En la vida cotidiana, entendemos perfectamente
que quien se queda junto a la señal nunca llega a ningún sitio y lo único
que hace es perder el tiempo. En cambio, como cristianos, somos el que pone la mano en el arado y vuelve la mirada atrás, el que quiere servir a Dios y al dinero. No
hay peor forma de vivir que esa, porque ni disfrutamos de la vida nueva
de Cristo ni hacemos la prueba de que el pecado sólo lleva a la muerte. Como dijo el profeta Elías: ¿Hasta cuándo vais a andar con muletas? Si Baal es
Dios, seguid a Baal. Si lo es Yahvé, seguid a Yahvé. Pero nos da miedo movernos en cualquiera de las dos
direcciones: sabemos que el pecado no es bueno,
pero tampoco queremos ser santos porque imaginamos (con razón) que eso
significa cambiar completamente de vida y estamos cómodos como estamos.

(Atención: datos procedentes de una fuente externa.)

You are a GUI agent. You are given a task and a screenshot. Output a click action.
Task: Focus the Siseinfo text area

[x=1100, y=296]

Al
final, no somos ni chicha ni limoná, como se dice castizamente.
Nos engañamos pensando que somos cristianos,
pero en realidad no lo somos. El que sabe que no es cristiano sino que es un
pecador puede convertirse al ver que pecar no hace más que destruir su vida,
pero el que piensa que es cristiano sin serlo no puede convertirse, porque cree
que no lo necesita. Nada hay peor que vivir en la tibieza. No lo digo
yo, lo dice Cristo: Ay de ti, porque no eres
frío ni caliente. A los tibios los
vomitaré de mi boca.
Eso es precisamente lo que
proclama el sermón de la montaña y precisamente por ello nos resulta tan
escandaloso a los cristianos acomodados que vivimos en los límites de la ley. No nos recuerda algo que ya sabemos, como ‘no peques de ira’. En lugar de eso, pone por
completo del revés nuestra vida diciendo: al que
te pegue en una mejilla, preséntale la otra. Al que te lleve a juicio para
quitarte el manto, entrégale también la túnica. Ama a tus enemigos. No
se queda en ‘no robes’ o en ‘se justo’, sino que dice: al que te pide, dale.

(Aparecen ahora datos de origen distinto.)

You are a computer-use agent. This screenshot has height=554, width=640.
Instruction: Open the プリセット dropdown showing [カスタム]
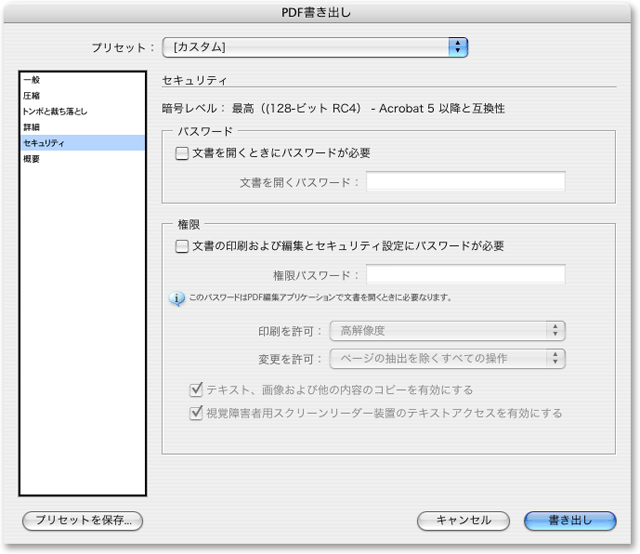tap(316, 47)
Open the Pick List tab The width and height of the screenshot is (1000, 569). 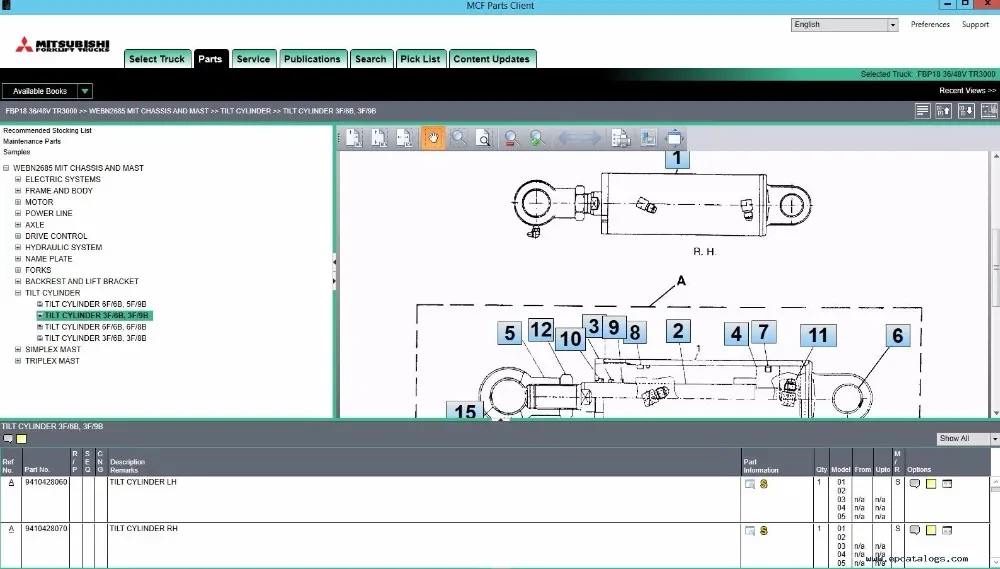(x=420, y=59)
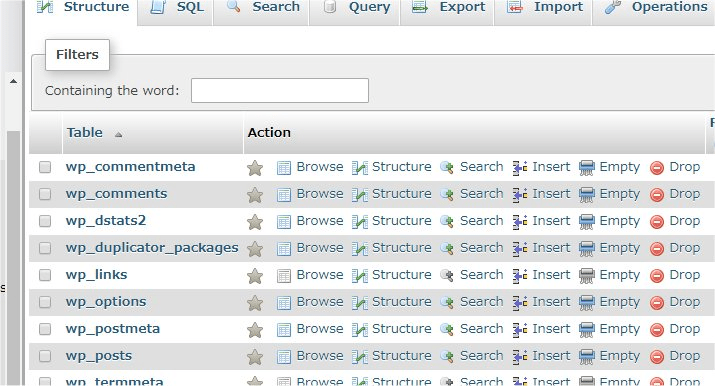Click the red Drop icon for wp_postmeta
The height and width of the screenshot is (386, 715).
[657, 330]
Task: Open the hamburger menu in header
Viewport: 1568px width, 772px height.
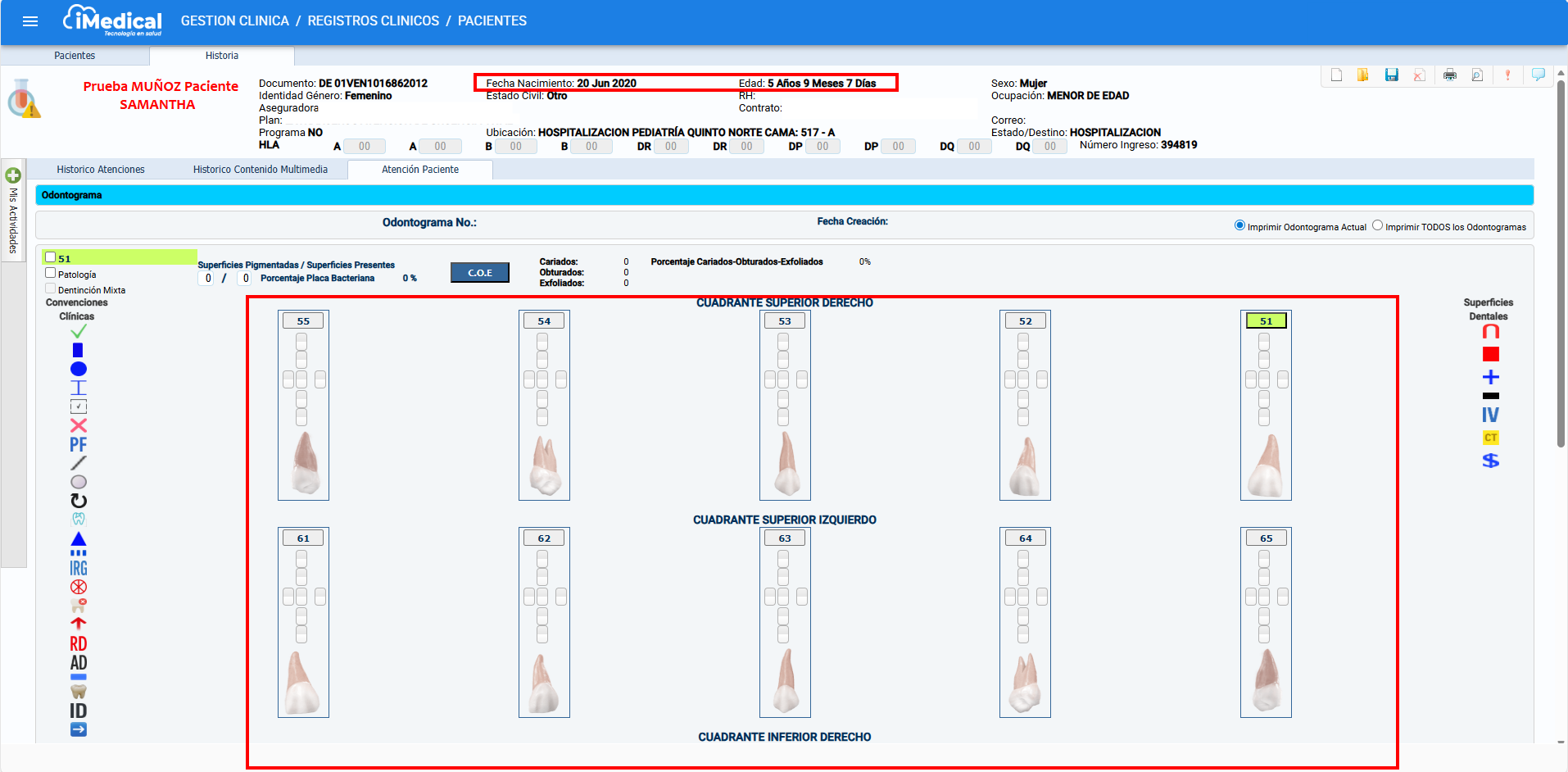Action: pos(30,21)
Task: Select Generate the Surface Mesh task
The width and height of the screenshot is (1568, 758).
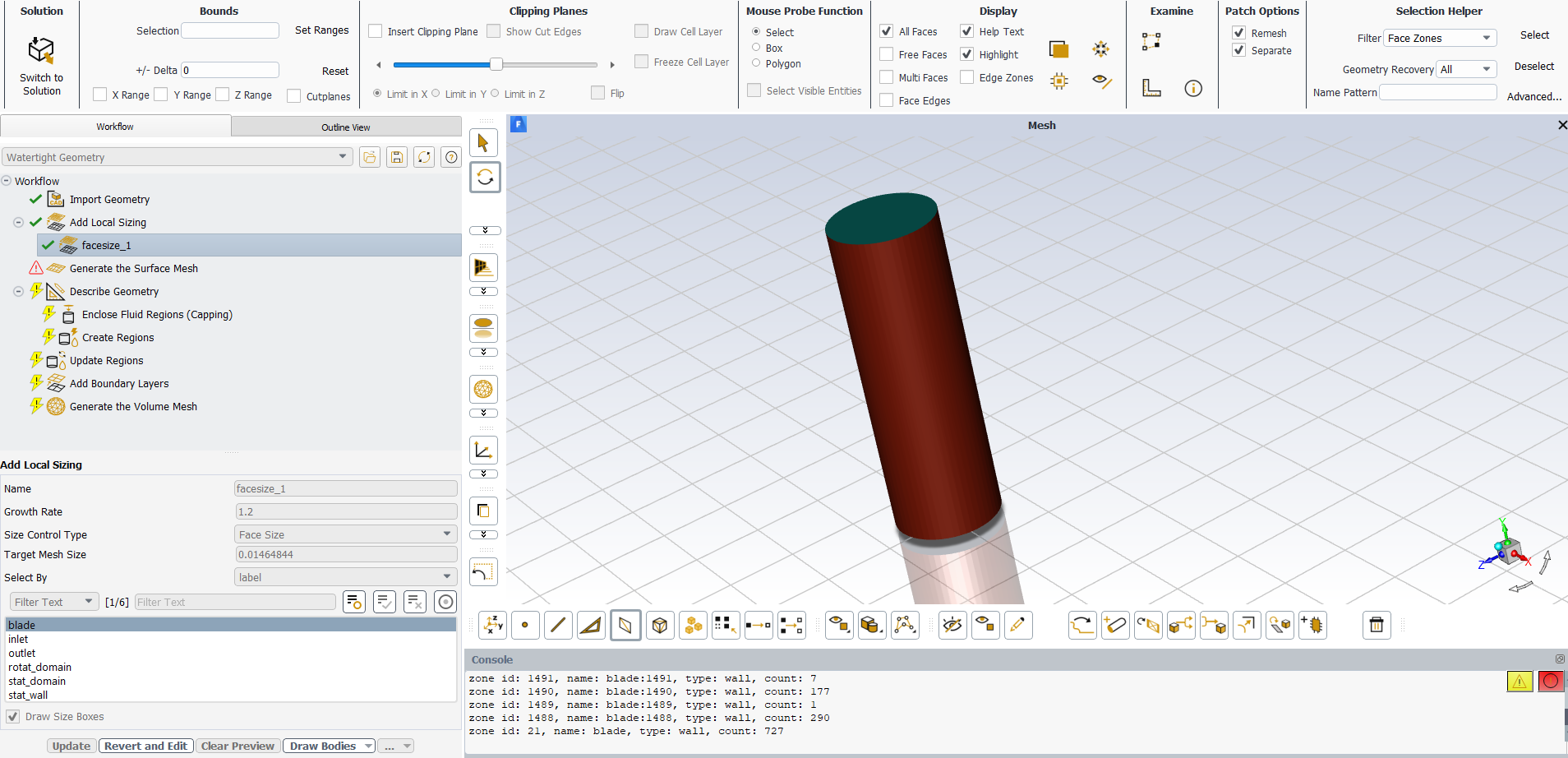Action: pyautogui.click(x=133, y=268)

A Cristo no le basta con que seamos ‘solidarios’,
‘ciudadanos comprometidos’ o ‘buenas
personas’, sino que llega al extremo de lo políticamente incorrecto, al
decirnos a los cristianos: Vosotros sois la sal
de la tierra. Vosotros sois la luz
del mundo. No dice ‘no peques’,
sino que, con la brutal sinceridad de quien verdaderamente nos ama, nos
aconseja: si tu ojo derecho te es ocasión de
caer, sácalo, y échalo de ti. No
nos llama a ‘ser buenos’, sino que tiene la
audacia de pedirnos que seamos perfectos como
vuestro Padre celestial es perfecto.
Por supuesto que hay que cumplir la ley moral y
divina. Quien dice lo contrario no es cristiano. Sin embargo, eso no debe
hacernos olvidar que Dios hace posible que cumplamos
esa ley llevándonos mucho más allá de sus meros límites, hasta su
mismo centro, que está en la vida de la Trinidad. La verdadera forma de no
pecar es querer ser santos. El que ama a su enemigo, no peca de ira. El que da
al que le pide, no roba ni es injusto. Si quieres no pecar, lo mejor que puedes
hacer es arrancar de ti cualquier cosa que te conduzca al pecado, por mucho que
hacerlo te cueste un ojo de la cara. El que intenta ser bueno, lo que será es
mediocre y tibio, mientras que el que se ofrece por entero a Dios para que le
haga santo, llegará a ser perfecto como su Padre celestial por obra de la
gracia.
No se trata de ser un poco
mejores, sino de ser completamente distintos. No
se trata de intentar no pasarse, sino de pasarse por completo en la otra
dirección. Dios nos llama a ser una criatura
nueva, ciudadanos del cielo, hijos
de Dios, otros Cristos con los mismos sentimientos de Jesús. A
eso estamos llamados y no a la triste, mezquina y frustrante vida de quien
intenta ser lo más pagano posible pero sin condenarse.
Dios nos dé la valentía de
dejarle, de una vez, que nos haga santos.